当初の印象としては手が顔に当たって…という風に見えたが、リプレイ映像で見ると、後ろ髪を引っ張っていることは明らか。髪ではなく襟あたりに手をかけようとしたのかもしれないが、いずれにせよ不必要な行為だ。点差が広がったことによるフラストレーションがあったかもしれない。
カードは必須だと思うが、イエローで留めるという判断も選択肢としてはあった。とはいえ、映像であのシーンを切り取って見てしまうと、悪質さが際立ってしまうので、多くの主審はレッドカードと判断するであろう。なお、主審・副審ともに角度として見にくいところであり、リアルタイムでの見極めは難しいだろう。
レスター vs ウェストハム
(Referee: ジョシュ・スミス Assistants: ティモシー・ウッド, マーク・ペリー VAR: ニール・デービス)
2分、エル・カンヌスのスルーパスに抜け出したヴァーディーがゴールネットを揺らすも、A2のマーク・ペリー副審はオフサイド判定。ここでVARが介入し、OR(オンリー・レビュー)によりオンサイド判定でゴールが認められた。

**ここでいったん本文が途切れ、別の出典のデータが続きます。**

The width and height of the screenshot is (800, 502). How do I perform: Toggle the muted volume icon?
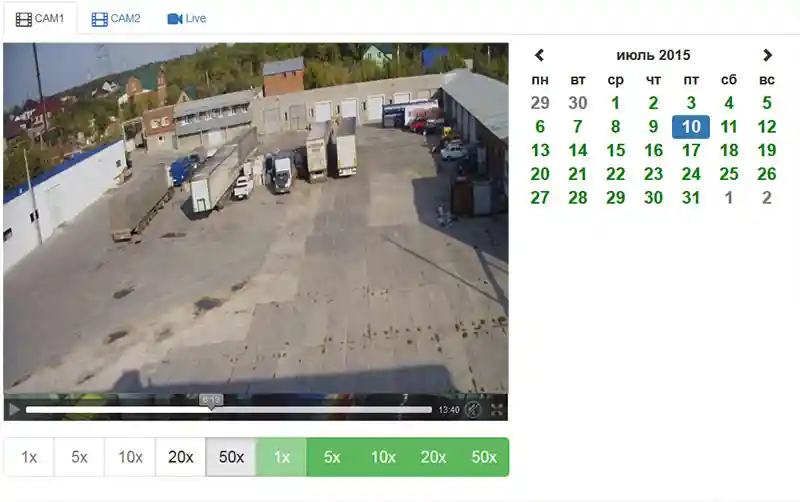point(474,409)
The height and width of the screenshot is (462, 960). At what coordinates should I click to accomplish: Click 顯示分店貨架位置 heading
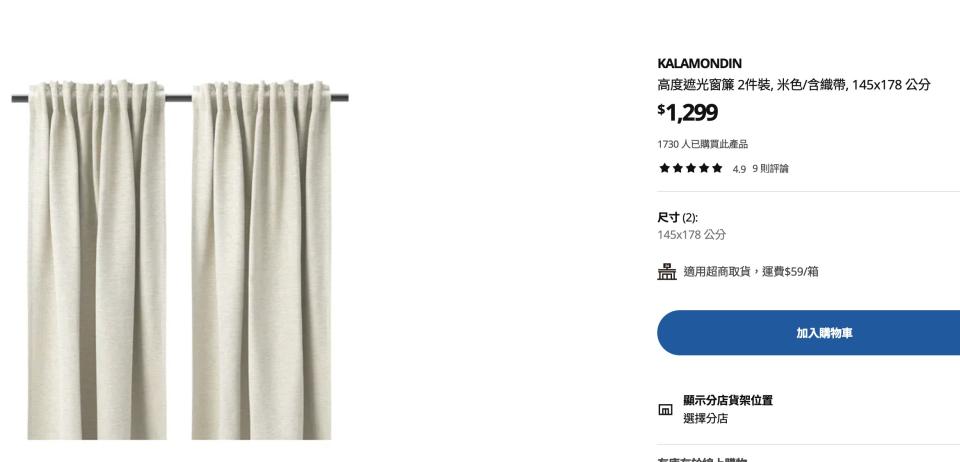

守備側のマヴロパノスがラインを上げようとしており、攻撃側のヴァーディーは裏への抜け出し…という、いわゆる「入れ替わり」のタイミングであり、ラインジャッジとしては最も難しいパターン。両者ともに前傾姿勢という点も難度を上げており、結果的にはマヴロパノスの残り足が最終ラインになっていたので、見極めは極めて難しい。
アストンヴィラ vs ブレントフォード
(Referee: ルイス・スミス Assistants: サイモン・ベネット, ダン・ロバサン VAR: ニック・ホプトン)
25分、裏に抜け出したワトキンスがゴール前でGKとの1対1を迎えた場面で、追いすがったピノックが後方から接触。ワトキンスはバランスを崩してシュートに失敗し、スミス主審はPK判定を下した。
笛を吹くまでにやや間が空いたのは、オフサイドディレイの有無などを副審と確認していたのではないかと思われる。もしくはA1のベネット副審から助言があったのかもしれない。
状況としてはDOGSO(決定機阻止)だが、エリア内なのでボールに対してのプレーであれば懲戒罰は一段階下がる。ピノックはワトキンスの肩に手をかけているようにも見えるので、そちらのファウルを採ってホールディングの場合には一発退場もありえたが、シュート失敗に影響を与えたのは足の接触であり、そちらを採ってイエローカード…という判断で問題ないだろう。
エヴァートン vs ウォルヴァーハンプトン
(Referee: マイケル・サリスバリー Assistants: ダレン・カン, コンスタンチン・ハツィダキス VAR: ダレン・イングランド)
19分、フリーキックからタルコフスキがヘディングでゴールを決めるも、VARが介入。サリスバリー主審がOFR(オン・フィールド・レビュー)を行い、マンガラのオフサイドを採ってゴール取り消しとなった。
マンガラがオフサイドポジションにいることは明白で、A1のカン副審も認識していたはずなので、判断ポイントは関与の有無になる。ボールに触れていないものの、ボールに向かうレミナに接触しており、かつ若干ではあるがホールディング気味に進行を阻止している(ホールディングはお互い様ではあるが)ようにも見える。
これは「相手競技者に影響を与えた」と判断すべきであり、オフサイドによるゴール取り消しは妥当だろう。オフサイドポジションか否かはVARのみで判断できるが、相手競技者への影響は主観的な判断になるためOFRでの判定変更となった。